Uncommon but useful design terms
Some design terms have a useful meaning, but aren’t in common use. Here’s a collection of the terms I’ve come across.
Chrome
Chrome is a general term for the parts of an interface that frame the content. e.g. the controls in a web browser.
Elegance and extravagance
Something is elegant if it does a lot with a little. Something is extravagant if it does a lot with a lot. Both are about efficiency of use of materials, and both are valid. Both are easy to get wrong.
Greeble
A greeble is something you add to an artefact to make it look more visually interesting. A greeble does not need to have any apparent function other than to break up what would otherwise be a plain visual appearance.
Jewellery
From Leander Kahney’s biography of Jony Ive:
In design, details like buttons and latches that make a design pop have a name: They’re called ‘jewellery’. In the auto industry, door handles and radiator grilles have the same name and the same effect.
Leading lines
In interior design, leading lines are used to guide the eye to points of interest. These can be literal/visible lines, or implied lines. For example, you might design a room so that the way the shadows fall create edges that guide the eye to the fireplace.
Luminance
Luminance is generally how bright something appears. Importantly, different colours have different luminance. e.g. yellow is brighter than blue, even at the same technical “brightness” value.
Paper cut problem
Some problems are like paper cuts: one doesn’t do much damage, but a few hundred hurts a lot. Each problem is easy to ignore, but if you wait it‘ll be hard to fix them all.
Posture
Application posture is a concept described in Cooper’s book About Face. It relates to the different ways that software might be used. How you design an interface depends partly on what posture it is expected to have. e.g. a “sovereign” posture means that the application will often be the main focus of a person, and should be designed to reflect that.
Rigour
In its unfettered derivation, rigour refers to the quality of being extremely thorough and careful and has positive connotations … The adjective, rigorous, commonly refers to strictly applied or adhered to rules, systems or codes of practice … [An alternative title for this paper could be] ‘the value and role of care and thoroughness for Design Practise’.
Signifier
Lots of designers use the word “affordance” when they mean “signifier”. A signifier communicates something about an interface. For example, the depth effects added to a button signify that it can be pressed.

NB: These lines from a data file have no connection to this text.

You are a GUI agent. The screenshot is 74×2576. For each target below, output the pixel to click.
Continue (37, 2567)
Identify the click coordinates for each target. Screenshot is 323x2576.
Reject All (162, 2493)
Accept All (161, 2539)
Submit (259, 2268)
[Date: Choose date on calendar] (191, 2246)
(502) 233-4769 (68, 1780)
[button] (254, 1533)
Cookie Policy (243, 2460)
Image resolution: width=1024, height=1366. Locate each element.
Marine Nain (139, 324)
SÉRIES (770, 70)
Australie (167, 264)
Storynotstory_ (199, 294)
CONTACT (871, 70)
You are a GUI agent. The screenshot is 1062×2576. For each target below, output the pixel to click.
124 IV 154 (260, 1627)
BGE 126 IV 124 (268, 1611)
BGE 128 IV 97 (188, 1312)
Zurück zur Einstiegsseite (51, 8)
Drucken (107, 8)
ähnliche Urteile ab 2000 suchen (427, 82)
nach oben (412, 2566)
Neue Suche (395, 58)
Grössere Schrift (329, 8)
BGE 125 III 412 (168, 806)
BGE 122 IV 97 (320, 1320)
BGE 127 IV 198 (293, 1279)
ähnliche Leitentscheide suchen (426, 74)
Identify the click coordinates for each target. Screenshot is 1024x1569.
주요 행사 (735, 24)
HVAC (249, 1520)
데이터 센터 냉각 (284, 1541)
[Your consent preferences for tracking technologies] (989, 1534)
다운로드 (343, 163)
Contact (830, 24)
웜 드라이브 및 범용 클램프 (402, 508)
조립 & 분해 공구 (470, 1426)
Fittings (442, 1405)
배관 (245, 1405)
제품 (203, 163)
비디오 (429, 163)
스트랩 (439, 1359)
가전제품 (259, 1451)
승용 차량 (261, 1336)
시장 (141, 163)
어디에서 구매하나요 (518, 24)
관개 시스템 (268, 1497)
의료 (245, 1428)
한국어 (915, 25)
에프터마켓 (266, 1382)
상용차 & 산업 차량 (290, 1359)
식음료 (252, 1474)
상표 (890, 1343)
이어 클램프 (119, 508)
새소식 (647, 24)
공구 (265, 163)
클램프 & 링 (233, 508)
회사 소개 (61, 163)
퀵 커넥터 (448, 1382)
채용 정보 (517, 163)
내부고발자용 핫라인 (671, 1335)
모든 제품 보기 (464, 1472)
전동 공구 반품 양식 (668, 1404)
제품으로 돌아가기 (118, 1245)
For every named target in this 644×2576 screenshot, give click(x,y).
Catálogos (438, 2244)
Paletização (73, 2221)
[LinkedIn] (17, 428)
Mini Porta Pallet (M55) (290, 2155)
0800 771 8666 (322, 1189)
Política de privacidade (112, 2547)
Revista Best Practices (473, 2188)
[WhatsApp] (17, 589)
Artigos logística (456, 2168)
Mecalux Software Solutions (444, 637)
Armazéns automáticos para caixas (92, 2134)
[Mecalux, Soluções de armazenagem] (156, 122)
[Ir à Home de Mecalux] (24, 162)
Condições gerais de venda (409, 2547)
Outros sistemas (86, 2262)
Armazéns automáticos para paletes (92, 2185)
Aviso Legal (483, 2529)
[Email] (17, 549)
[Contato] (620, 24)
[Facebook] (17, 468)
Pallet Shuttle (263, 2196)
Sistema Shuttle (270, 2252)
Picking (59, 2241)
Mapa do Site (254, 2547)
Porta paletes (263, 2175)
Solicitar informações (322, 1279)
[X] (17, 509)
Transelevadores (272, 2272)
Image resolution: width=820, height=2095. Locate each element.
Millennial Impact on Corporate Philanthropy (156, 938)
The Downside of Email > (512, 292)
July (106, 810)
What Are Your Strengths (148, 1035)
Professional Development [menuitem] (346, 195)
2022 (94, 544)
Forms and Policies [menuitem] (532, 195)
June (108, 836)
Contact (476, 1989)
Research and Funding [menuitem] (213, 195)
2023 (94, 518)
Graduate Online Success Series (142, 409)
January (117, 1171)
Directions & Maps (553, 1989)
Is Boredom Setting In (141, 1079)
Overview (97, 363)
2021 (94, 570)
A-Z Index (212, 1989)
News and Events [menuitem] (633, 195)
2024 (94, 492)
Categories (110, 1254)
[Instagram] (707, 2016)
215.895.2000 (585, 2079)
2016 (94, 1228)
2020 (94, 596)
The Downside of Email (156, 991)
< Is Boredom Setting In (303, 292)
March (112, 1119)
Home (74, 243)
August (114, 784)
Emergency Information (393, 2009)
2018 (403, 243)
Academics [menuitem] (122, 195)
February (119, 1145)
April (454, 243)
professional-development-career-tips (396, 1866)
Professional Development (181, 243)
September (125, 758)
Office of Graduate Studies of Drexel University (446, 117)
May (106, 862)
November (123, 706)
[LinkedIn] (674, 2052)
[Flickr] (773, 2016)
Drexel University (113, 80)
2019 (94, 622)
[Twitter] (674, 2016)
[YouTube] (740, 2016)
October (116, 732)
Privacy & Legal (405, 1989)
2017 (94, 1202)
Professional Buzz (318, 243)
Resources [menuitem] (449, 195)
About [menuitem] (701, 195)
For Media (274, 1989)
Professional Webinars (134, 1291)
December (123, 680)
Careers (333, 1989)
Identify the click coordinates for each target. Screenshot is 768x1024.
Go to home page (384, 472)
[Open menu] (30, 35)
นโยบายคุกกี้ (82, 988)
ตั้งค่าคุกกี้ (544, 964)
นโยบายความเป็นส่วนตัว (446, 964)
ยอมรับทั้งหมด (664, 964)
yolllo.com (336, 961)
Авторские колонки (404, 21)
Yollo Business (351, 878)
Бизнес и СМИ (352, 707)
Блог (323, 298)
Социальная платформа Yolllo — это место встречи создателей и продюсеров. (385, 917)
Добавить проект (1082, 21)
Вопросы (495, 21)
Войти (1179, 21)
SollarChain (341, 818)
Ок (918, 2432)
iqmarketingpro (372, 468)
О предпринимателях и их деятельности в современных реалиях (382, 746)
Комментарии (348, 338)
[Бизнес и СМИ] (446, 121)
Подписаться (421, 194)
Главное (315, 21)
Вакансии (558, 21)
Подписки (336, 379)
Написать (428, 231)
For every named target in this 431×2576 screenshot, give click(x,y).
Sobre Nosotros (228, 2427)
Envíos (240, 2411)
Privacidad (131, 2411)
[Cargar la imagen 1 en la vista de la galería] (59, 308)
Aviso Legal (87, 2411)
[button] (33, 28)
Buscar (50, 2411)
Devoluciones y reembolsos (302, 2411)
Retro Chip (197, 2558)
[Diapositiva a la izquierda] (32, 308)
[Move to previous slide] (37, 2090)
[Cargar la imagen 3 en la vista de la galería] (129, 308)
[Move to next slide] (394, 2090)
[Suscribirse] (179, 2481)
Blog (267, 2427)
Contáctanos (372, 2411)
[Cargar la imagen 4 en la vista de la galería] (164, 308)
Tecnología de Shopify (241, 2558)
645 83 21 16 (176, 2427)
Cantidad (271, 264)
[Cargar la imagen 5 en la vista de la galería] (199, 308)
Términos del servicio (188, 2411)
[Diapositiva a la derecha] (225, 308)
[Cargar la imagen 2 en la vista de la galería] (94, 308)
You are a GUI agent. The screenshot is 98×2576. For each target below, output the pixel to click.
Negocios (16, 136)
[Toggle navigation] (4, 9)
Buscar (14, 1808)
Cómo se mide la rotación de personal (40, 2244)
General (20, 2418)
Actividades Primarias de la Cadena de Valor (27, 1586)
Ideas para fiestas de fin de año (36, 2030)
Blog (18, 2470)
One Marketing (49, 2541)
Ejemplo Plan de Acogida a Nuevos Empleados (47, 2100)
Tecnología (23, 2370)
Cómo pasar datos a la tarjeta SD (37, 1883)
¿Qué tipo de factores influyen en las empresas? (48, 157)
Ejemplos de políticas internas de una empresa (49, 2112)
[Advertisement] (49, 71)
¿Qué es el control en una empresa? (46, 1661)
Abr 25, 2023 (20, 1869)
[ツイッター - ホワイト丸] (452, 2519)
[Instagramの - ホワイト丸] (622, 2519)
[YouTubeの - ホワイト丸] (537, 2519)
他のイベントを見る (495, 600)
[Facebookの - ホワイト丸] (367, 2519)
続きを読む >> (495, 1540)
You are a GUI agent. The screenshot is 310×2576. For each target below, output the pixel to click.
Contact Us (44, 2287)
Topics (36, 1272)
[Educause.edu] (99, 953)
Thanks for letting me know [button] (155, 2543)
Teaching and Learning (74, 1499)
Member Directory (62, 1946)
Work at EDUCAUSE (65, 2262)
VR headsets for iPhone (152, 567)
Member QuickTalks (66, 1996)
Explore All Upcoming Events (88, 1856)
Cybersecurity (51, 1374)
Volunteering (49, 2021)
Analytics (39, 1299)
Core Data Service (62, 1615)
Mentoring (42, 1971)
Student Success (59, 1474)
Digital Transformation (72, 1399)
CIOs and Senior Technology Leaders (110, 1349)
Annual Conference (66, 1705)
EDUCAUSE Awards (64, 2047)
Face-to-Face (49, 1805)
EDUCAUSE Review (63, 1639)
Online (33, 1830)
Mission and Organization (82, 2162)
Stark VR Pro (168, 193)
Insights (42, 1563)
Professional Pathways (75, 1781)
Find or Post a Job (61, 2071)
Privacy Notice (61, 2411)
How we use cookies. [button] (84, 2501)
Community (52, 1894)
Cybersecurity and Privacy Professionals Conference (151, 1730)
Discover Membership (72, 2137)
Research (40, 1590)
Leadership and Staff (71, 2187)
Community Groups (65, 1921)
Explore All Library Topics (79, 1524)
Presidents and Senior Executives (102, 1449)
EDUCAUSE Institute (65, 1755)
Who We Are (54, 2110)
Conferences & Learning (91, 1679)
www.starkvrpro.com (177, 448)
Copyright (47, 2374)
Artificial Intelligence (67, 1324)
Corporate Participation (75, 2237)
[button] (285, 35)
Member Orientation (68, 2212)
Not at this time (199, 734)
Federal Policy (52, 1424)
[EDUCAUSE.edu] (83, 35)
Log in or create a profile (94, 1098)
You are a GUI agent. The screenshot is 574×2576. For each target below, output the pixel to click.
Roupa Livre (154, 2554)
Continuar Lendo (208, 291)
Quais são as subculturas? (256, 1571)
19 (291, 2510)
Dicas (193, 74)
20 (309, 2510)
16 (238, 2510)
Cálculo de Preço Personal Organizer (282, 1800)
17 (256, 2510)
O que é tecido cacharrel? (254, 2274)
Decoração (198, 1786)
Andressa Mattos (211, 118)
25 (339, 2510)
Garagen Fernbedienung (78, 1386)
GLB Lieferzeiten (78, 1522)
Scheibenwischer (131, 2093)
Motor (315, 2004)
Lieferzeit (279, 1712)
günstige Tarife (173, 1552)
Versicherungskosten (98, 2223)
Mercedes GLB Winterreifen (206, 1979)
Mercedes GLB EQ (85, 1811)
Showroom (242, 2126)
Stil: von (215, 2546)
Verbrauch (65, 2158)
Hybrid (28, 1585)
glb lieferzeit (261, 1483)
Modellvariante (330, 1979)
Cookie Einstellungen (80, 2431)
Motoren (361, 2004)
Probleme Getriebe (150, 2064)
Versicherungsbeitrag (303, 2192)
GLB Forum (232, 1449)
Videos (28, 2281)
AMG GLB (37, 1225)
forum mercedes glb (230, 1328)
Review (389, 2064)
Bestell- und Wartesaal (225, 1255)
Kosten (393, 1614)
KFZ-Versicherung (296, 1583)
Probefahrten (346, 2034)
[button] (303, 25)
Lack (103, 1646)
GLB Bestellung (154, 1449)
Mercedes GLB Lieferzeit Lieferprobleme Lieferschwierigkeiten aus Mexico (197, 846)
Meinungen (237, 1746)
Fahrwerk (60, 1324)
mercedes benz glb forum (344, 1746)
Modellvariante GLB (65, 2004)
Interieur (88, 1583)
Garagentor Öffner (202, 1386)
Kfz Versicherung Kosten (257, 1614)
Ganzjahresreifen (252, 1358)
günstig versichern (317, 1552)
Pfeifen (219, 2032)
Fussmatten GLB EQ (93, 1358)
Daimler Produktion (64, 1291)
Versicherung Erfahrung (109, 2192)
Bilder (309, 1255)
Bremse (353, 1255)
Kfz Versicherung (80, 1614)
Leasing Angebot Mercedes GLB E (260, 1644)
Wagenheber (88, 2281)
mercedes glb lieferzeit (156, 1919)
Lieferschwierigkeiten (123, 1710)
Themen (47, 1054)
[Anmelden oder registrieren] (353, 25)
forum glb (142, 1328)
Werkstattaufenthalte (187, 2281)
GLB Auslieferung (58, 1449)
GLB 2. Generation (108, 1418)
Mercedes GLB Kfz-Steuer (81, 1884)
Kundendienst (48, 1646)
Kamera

This term was introduced to interface design by Donald Norman in The Design of Everyday Things.
Thrillers and fillers
This comes from the world of gardening. If you are designing a display made of flowers and other plants, you normally want some “thrillers”, which are plants that grab attention, and “fillers” which provide a good back-drop and take up space. The theory also includes “spillers”, which spill over the sides of the plant pot and make the display feel more natural, but this applies less to interfaces.
Pixel peeping
From the world of photography, pixel peeing is when you zoom in so far that you can see the individual pixels. In photography it’s got negative associations. You shouldn’t get caught up in flaws at such a low level. I think in visual design the opposite might be true.